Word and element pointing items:
..........

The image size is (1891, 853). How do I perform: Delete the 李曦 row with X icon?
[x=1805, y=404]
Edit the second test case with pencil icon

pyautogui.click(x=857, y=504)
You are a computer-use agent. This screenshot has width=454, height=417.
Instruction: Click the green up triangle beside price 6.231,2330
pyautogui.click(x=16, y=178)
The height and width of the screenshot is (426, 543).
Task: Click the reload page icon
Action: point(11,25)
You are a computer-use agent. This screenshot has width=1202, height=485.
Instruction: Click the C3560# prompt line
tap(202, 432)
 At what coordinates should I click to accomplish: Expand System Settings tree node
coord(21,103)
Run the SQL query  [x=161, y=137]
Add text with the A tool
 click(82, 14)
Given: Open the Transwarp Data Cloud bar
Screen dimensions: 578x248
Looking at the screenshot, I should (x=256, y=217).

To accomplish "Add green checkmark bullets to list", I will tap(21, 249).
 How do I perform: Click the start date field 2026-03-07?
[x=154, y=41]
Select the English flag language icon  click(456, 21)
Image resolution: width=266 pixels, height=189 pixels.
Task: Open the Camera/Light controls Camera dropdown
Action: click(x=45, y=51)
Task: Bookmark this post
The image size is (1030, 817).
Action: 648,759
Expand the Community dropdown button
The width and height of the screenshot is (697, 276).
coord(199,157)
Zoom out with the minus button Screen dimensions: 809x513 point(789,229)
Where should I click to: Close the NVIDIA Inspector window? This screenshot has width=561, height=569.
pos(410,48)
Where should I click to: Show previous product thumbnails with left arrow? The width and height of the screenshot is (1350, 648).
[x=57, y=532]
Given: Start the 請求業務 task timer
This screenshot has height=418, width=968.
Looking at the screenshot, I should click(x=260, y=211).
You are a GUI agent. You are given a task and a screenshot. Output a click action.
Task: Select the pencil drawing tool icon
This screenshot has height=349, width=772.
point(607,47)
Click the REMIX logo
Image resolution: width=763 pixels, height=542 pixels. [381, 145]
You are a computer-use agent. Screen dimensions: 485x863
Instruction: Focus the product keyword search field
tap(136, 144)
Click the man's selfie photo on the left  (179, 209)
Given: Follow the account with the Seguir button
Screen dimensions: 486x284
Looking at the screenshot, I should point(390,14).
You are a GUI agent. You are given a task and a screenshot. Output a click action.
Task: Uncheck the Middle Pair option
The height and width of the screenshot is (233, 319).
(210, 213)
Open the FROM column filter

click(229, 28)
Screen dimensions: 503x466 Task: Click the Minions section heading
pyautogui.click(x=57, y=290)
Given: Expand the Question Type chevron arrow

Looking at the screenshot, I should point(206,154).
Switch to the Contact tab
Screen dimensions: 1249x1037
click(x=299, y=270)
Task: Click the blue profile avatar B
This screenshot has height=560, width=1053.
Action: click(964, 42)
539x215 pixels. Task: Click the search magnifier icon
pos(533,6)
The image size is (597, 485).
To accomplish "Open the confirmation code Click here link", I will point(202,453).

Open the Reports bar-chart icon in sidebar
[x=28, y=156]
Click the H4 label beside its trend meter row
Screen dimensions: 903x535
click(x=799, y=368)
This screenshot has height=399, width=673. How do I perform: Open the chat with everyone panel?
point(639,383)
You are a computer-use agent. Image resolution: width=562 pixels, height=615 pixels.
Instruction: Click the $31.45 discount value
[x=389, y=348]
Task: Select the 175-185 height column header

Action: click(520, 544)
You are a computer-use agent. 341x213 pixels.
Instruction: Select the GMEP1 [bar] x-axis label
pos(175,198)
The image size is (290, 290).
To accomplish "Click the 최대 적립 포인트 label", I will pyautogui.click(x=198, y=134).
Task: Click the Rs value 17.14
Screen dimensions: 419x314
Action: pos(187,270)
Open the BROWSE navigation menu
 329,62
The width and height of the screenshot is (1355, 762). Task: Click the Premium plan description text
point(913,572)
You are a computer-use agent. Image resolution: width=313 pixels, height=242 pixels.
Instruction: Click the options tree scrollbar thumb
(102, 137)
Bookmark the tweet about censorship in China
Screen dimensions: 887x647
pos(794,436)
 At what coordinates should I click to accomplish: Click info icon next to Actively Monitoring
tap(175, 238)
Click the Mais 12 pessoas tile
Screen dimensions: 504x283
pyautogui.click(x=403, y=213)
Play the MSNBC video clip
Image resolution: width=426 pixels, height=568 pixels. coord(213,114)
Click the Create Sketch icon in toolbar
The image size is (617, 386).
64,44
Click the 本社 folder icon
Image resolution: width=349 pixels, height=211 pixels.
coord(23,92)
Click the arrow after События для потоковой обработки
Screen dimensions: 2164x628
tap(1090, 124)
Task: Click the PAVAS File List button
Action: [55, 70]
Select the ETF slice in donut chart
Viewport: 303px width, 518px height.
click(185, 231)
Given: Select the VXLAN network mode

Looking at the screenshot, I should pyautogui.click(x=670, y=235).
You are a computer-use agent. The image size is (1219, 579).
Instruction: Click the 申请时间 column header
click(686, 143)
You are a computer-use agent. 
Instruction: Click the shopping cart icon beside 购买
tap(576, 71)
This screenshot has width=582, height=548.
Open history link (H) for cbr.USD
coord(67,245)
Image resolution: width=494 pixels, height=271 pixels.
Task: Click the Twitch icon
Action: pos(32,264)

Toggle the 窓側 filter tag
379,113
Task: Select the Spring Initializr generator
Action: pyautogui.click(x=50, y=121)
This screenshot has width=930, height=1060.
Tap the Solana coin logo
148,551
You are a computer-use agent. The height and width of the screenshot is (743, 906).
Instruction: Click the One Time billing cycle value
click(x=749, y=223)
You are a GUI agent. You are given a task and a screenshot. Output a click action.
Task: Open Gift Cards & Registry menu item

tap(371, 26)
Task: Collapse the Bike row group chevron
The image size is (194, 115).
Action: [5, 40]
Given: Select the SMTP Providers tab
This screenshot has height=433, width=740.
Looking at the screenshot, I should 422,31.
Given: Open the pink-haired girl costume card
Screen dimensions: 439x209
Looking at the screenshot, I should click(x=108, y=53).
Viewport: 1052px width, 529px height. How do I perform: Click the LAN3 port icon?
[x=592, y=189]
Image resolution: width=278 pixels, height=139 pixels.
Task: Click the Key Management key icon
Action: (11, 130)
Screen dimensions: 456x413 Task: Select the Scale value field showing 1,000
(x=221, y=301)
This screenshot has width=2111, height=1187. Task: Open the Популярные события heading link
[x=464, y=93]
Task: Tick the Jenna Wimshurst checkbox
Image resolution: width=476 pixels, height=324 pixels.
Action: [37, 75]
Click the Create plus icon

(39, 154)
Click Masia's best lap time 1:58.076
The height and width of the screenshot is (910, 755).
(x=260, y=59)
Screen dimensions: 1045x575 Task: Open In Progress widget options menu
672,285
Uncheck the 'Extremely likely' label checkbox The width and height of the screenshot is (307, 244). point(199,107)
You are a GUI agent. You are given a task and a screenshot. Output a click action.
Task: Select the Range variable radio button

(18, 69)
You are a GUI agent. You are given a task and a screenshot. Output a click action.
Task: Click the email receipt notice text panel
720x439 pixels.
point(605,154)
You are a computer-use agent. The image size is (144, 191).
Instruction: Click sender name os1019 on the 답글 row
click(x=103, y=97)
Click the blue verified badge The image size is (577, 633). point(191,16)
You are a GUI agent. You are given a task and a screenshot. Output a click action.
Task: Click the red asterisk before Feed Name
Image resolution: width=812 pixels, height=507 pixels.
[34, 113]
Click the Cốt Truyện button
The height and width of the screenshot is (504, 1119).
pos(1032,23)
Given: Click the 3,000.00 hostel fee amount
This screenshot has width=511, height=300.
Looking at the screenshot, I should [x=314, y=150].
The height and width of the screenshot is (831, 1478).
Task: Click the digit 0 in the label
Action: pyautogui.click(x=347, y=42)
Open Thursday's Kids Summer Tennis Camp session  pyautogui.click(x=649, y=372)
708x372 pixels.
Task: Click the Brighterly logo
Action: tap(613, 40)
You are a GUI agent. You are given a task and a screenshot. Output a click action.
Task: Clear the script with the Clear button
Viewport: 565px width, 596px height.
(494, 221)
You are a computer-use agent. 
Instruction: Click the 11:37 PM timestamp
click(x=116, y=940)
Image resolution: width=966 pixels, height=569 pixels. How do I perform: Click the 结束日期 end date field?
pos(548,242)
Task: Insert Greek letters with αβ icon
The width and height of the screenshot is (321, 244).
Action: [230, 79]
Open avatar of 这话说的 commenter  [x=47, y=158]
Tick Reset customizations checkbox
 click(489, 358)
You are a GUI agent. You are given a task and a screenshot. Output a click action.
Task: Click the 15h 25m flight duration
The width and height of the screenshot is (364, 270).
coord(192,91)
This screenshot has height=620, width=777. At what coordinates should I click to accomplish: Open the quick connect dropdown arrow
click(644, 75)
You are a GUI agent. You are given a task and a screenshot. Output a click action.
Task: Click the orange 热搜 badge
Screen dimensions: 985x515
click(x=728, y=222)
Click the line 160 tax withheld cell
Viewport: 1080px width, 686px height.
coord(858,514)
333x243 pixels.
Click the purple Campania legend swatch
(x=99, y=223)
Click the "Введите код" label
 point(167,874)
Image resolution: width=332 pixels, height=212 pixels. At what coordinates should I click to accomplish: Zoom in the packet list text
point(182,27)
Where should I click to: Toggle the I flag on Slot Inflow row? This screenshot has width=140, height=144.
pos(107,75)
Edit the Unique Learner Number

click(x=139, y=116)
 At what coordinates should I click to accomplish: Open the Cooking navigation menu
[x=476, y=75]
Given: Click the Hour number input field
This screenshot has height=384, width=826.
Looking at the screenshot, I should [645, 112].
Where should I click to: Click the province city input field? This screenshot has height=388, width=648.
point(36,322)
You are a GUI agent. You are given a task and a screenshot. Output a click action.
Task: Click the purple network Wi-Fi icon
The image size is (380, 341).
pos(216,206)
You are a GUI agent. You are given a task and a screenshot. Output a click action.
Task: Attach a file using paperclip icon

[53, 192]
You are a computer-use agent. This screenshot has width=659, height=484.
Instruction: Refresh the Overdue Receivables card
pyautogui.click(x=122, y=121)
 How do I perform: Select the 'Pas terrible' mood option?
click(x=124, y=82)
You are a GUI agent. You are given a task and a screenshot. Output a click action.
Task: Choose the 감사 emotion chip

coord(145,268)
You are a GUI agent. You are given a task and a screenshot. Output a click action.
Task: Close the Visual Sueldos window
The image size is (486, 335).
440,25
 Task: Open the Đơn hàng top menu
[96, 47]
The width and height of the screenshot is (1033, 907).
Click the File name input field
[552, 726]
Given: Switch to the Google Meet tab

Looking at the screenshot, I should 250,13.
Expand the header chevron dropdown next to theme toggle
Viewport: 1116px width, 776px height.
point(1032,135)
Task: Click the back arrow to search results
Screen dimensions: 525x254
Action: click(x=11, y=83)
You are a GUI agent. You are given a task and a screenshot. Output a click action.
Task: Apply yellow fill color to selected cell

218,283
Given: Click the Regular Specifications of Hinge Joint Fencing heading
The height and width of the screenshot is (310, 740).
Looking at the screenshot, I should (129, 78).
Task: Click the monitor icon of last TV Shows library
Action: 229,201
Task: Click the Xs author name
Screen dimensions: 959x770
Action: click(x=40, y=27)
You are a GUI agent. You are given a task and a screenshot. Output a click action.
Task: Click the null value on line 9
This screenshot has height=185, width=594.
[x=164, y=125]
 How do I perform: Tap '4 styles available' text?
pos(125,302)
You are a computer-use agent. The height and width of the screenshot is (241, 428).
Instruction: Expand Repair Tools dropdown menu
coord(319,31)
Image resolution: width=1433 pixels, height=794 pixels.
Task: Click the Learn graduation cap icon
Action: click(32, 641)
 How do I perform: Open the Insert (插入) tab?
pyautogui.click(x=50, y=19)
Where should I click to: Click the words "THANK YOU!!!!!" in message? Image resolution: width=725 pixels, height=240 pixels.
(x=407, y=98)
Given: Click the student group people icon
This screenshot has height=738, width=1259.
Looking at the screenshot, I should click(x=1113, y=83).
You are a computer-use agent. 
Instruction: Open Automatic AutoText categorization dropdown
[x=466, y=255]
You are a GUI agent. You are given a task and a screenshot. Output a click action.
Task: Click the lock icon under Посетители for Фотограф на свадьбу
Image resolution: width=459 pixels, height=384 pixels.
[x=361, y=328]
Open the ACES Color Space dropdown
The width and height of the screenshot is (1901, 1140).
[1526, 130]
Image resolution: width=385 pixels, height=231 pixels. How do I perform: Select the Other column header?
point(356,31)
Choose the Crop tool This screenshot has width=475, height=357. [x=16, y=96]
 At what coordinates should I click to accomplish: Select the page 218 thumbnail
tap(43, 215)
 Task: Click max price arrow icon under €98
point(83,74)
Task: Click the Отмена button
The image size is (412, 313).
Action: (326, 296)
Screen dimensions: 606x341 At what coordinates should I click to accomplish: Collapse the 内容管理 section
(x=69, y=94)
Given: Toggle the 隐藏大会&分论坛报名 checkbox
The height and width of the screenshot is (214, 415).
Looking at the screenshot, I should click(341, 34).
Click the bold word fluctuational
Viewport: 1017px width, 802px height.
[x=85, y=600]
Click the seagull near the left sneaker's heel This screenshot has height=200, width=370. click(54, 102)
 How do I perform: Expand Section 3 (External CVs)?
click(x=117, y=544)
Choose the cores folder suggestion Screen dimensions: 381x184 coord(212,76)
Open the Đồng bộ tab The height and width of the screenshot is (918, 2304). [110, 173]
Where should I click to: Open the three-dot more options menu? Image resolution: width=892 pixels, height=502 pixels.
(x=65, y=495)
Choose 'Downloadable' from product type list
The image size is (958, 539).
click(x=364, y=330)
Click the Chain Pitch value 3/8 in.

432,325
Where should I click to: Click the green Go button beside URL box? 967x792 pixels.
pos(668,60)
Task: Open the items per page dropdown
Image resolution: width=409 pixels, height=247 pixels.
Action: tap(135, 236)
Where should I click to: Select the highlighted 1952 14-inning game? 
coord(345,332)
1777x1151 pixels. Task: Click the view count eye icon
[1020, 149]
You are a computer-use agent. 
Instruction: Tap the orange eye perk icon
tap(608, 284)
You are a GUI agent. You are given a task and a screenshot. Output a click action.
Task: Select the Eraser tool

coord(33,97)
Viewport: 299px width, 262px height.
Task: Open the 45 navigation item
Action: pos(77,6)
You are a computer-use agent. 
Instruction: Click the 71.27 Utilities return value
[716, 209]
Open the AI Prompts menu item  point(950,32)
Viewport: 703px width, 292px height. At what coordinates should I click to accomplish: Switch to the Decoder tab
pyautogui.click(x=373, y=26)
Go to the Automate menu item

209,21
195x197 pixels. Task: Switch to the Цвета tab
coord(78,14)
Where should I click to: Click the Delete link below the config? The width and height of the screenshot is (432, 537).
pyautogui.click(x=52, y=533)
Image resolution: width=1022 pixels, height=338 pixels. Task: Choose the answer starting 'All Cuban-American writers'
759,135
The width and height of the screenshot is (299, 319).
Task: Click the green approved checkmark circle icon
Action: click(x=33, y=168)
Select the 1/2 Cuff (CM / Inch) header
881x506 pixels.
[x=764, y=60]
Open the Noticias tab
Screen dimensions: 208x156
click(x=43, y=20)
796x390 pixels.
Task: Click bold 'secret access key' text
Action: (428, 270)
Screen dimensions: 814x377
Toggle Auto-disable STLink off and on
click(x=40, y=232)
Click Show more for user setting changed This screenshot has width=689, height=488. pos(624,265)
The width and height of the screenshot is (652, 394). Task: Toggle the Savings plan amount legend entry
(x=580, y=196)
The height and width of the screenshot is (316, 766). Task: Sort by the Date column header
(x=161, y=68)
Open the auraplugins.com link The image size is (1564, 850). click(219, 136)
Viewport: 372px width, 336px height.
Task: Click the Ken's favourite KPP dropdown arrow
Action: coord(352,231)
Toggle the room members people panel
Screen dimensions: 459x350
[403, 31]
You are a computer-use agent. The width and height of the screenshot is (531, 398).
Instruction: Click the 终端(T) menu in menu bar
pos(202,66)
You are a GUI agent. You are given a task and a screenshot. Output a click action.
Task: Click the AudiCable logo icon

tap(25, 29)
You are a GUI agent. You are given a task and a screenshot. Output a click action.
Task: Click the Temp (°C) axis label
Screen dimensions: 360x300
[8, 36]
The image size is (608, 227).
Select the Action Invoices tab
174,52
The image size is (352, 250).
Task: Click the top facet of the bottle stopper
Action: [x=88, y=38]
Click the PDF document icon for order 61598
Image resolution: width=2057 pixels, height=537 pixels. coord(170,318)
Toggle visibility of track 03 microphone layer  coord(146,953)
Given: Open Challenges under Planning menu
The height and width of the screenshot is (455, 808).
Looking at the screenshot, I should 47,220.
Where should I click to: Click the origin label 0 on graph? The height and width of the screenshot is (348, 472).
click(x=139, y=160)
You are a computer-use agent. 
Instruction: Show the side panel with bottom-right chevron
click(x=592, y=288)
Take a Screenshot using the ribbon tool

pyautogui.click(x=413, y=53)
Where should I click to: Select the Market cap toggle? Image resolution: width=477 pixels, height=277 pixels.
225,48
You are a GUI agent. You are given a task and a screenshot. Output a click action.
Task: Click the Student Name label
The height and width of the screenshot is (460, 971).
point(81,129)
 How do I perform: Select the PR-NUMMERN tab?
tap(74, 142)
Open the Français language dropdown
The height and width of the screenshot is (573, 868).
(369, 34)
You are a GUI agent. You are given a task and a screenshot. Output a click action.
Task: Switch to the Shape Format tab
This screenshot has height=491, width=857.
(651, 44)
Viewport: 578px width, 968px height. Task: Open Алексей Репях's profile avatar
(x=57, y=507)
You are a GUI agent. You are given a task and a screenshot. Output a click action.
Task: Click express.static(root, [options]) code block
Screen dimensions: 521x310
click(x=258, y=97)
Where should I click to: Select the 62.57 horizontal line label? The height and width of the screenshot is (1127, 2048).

..........

Problem details
Write out the lines from the items, unchanged, starting with the line containing "Given: Open Challenges under Planning menu" and ending with the line containing "pyautogui.click(x=413, y=53)", both included.

Task response
Given: Open Challenges under Planning menu
The height and width of the screenshot is (455, 808).
Looking at the screenshot, I should 47,220.
Where should I click to: Click the origin label 0 on graph? The height and width of the screenshot is (348, 472).
click(x=139, y=160)
You are a computer-use agent. 
Instruction: Show the side panel with bottom-right chevron
click(x=592, y=288)
Take a Screenshot using the ribbon tool

pyautogui.click(x=413, y=53)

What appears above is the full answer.